July 7th  2011    Tim Candler

    First Beans from Bush Beans a Gardener comes firmly to the conclusion that next year he will grow Pole Beans.  It's the leaning over under hot sun.  It's the glasses first steaming up and then falling off and getting lost.  It's the having to lie down for an hour or so after picking in order to recover from dizziness.

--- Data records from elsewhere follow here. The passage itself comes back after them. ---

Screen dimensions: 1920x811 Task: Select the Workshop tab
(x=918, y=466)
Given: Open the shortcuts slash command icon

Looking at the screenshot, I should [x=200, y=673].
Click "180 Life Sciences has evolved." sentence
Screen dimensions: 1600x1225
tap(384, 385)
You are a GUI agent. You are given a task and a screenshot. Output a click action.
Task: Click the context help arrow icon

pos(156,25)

And it's the next day when each bone in the back cries out for office work.

    Second Beans, a mind wanders briefly to other things, the feet clod hop so there is unspecified and random thinning of Beans, and usually there is an outraged Toad, suspicious insects and a dankness deep in the leaves that suggest some sort of rotting pox that will by morning see all the Bean plants dead and shriveled.

      By the third picking it's as though the Beans are expecting a visit.  They have grown wiry, their leaves do not break so quickly, they appear more content or resigned.  And a Gardener is suddenly agile, his foot falls petite, his thumbnails sharp, his back strong, his glasses attached with rubber bands.

     By the fourth picking it's quite apparent that someone else has taken his bites from a few select and otherwise perfect Beans.  It's not the Bean Beetle or a caterpillar.  It's probably furry and four footed.  I like to think it's nocturnal.  And I like to think it's friendly.